» WORK INSTRUCTION: Return all the data exactly, keeping the pictures out.
★ ★ ★ ★ ★ ★ ★
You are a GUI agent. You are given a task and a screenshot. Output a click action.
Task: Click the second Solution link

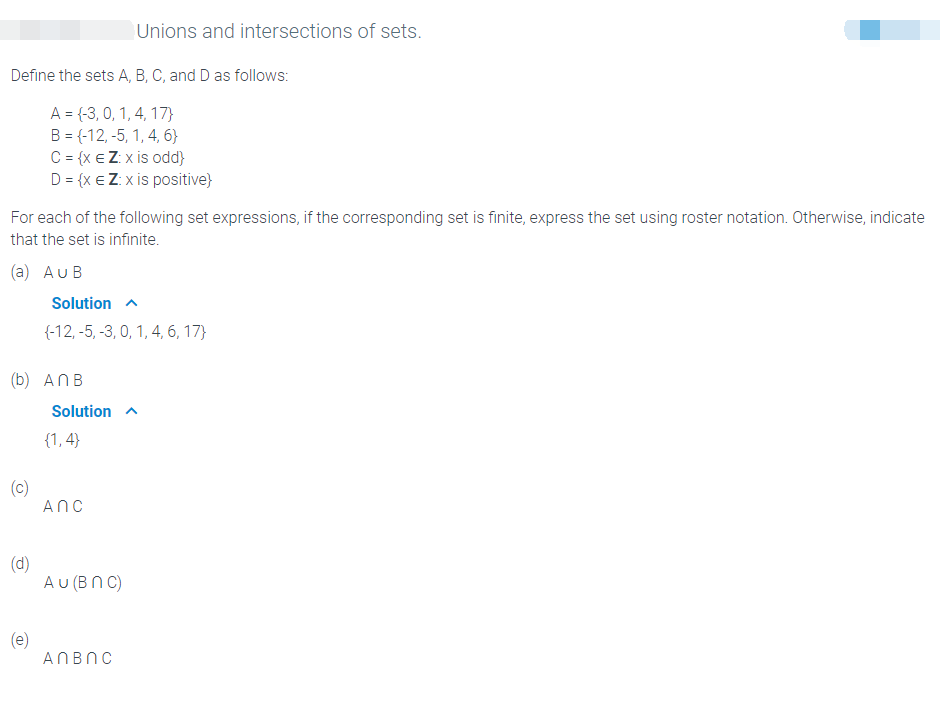pos(81,411)
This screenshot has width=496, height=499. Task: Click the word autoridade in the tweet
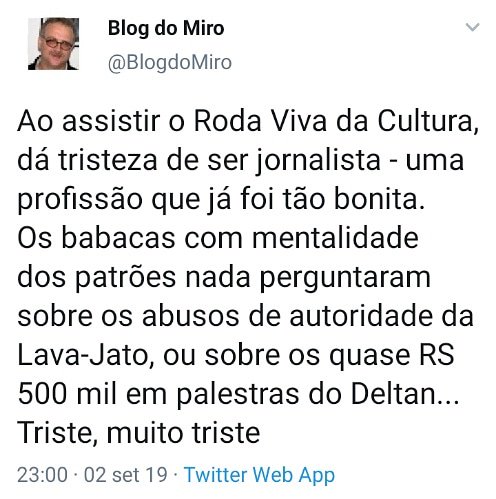pos(361,316)
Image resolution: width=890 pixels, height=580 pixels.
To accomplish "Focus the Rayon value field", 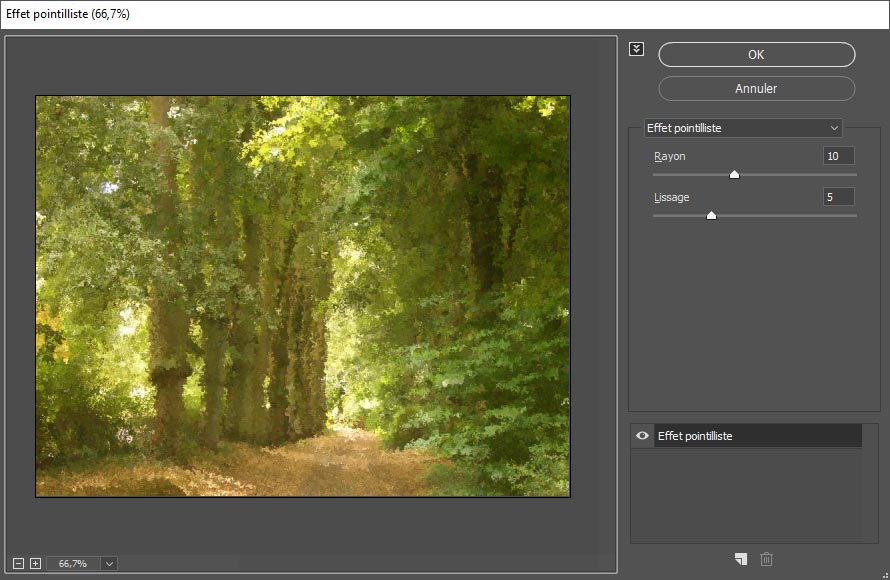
★ ★ ★ ★ ★ ★ ★
» ANSWER:
You are a GUI agent. You are given a task and a screenshot. Output a click action.
Task: Click the second Solution link

pos(81,411)
This screenshot has width=496, height=499. Task: Click the word autoridade in the tweet
pos(361,316)
Image resolution: width=890 pixels, height=580 pixels.
To accomplish "Focus the Rayon value field", 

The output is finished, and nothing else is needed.